Recopiez les lignes, de celle qui contient « You are a computer-use » jusqu'à la fin, en changeant « PDF toolbar » en « document toolbar » sans rien modifier d'autre. Laissez les images de côté.

LIGNES À TRAITER.
--
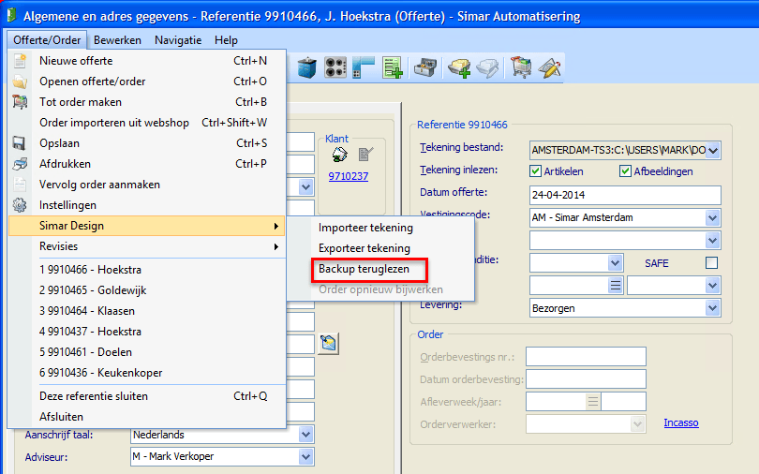This screenshot has width=759, height=474.
Task: Click the cooktop burners toolbar icon
Action: (335, 67)
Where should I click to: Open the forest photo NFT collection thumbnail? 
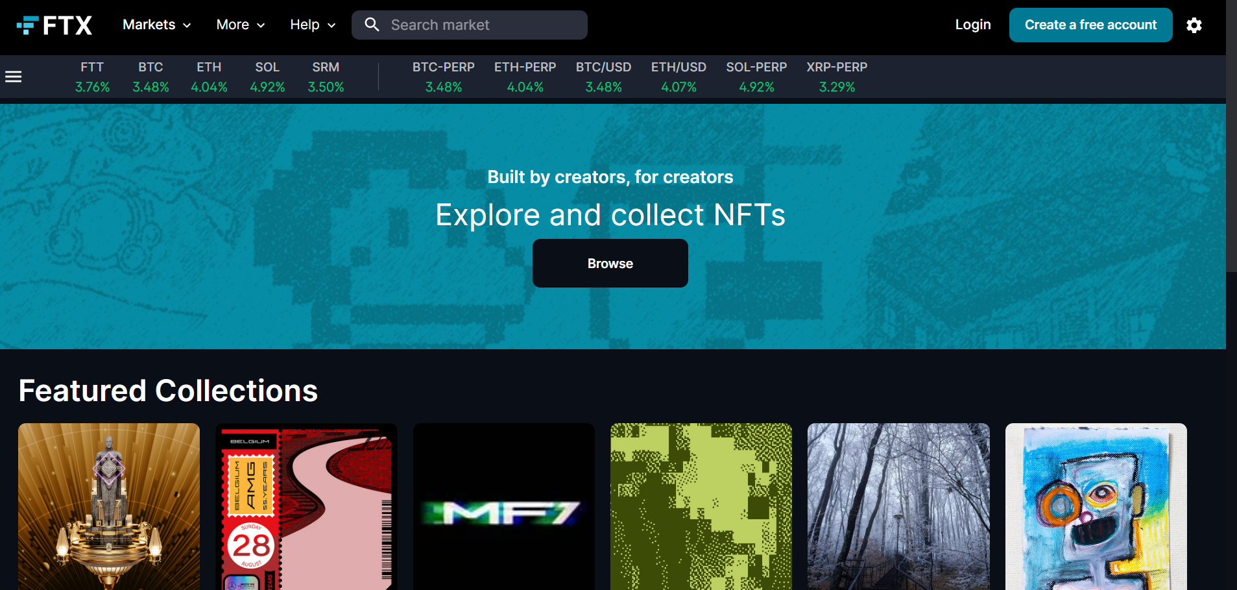pos(898,507)
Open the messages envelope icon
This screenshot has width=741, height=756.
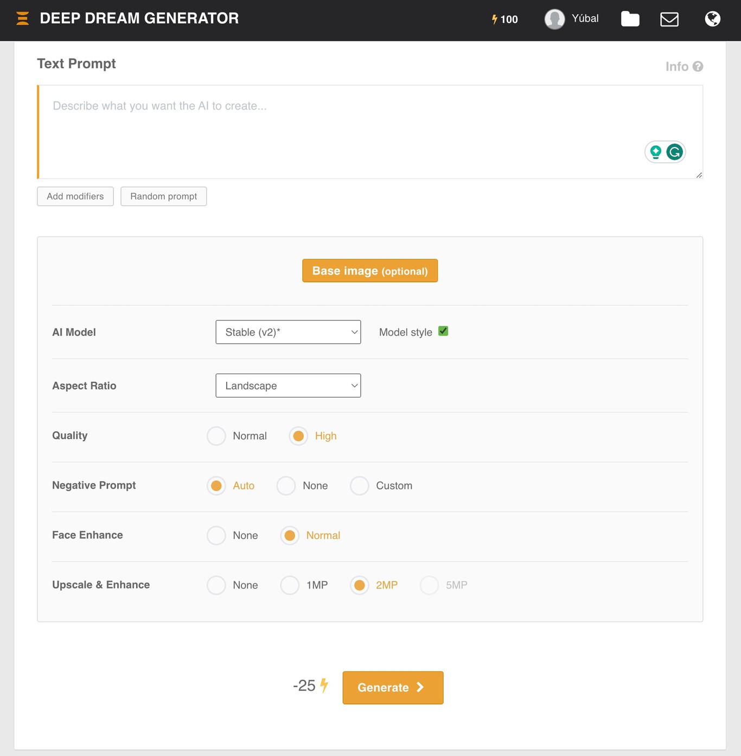[669, 20]
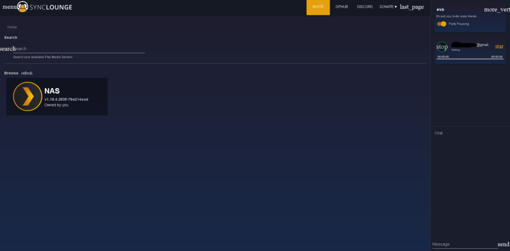Open the more_vert options for room evo

click(496, 10)
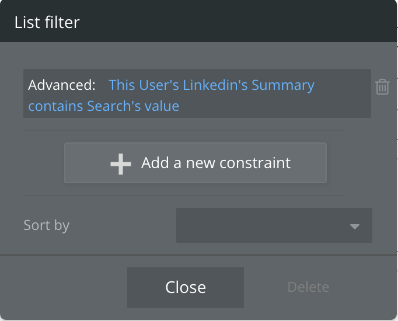398x321 pixels.
Task: Change the "contains" operator in the expression
Action: click(x=56, y=106)
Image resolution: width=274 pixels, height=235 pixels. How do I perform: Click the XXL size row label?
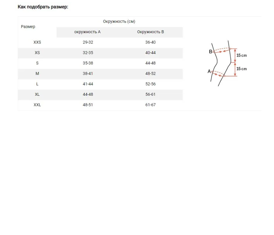[37, 105]

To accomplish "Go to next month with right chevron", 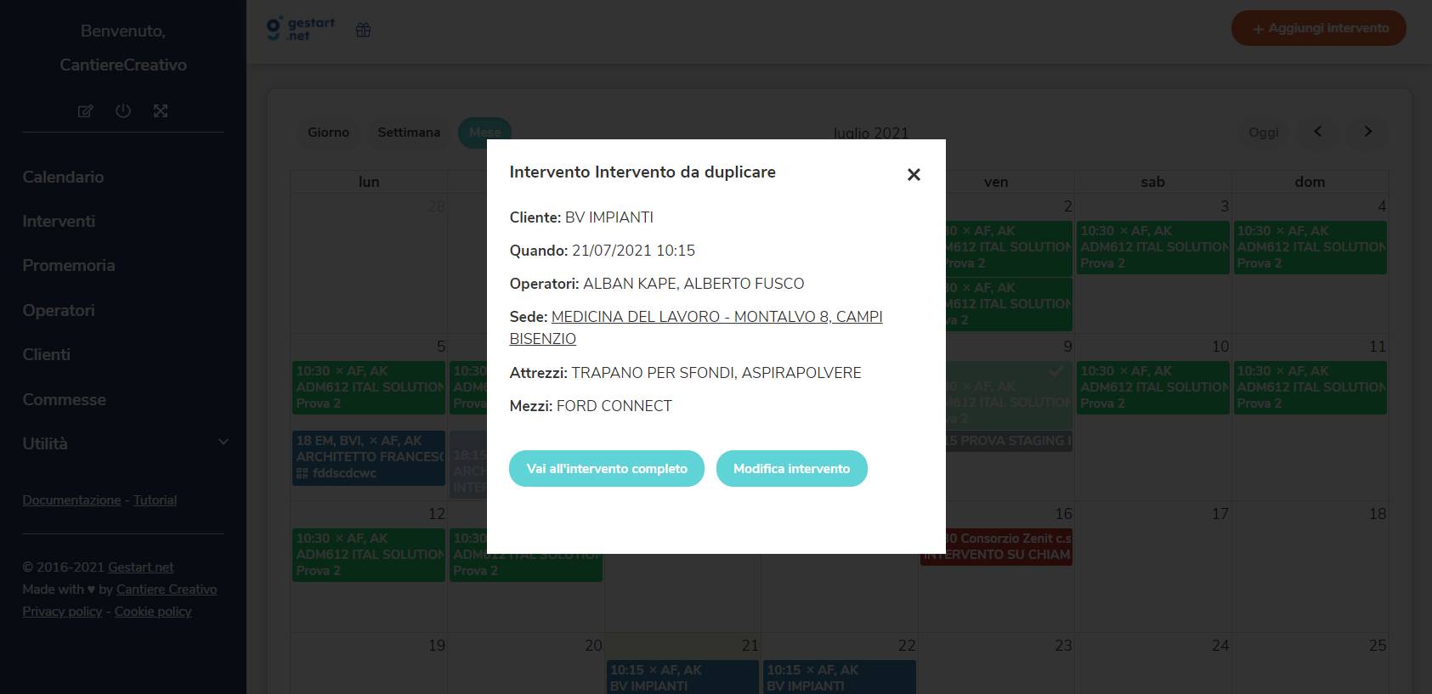I will [x=1367, y=131].
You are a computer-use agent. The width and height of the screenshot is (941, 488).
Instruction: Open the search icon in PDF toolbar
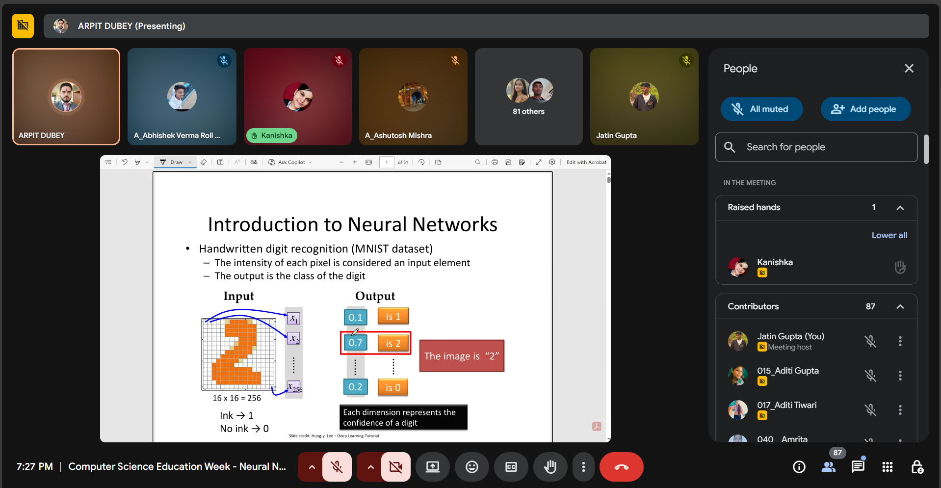click(x=478, y=162)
--
RÉPONSE.
You are a computer-use agent. The width and height of the screenshot is (941, 488).
Instruction: Open the search icon in document toolbar
click(x=478, y=162)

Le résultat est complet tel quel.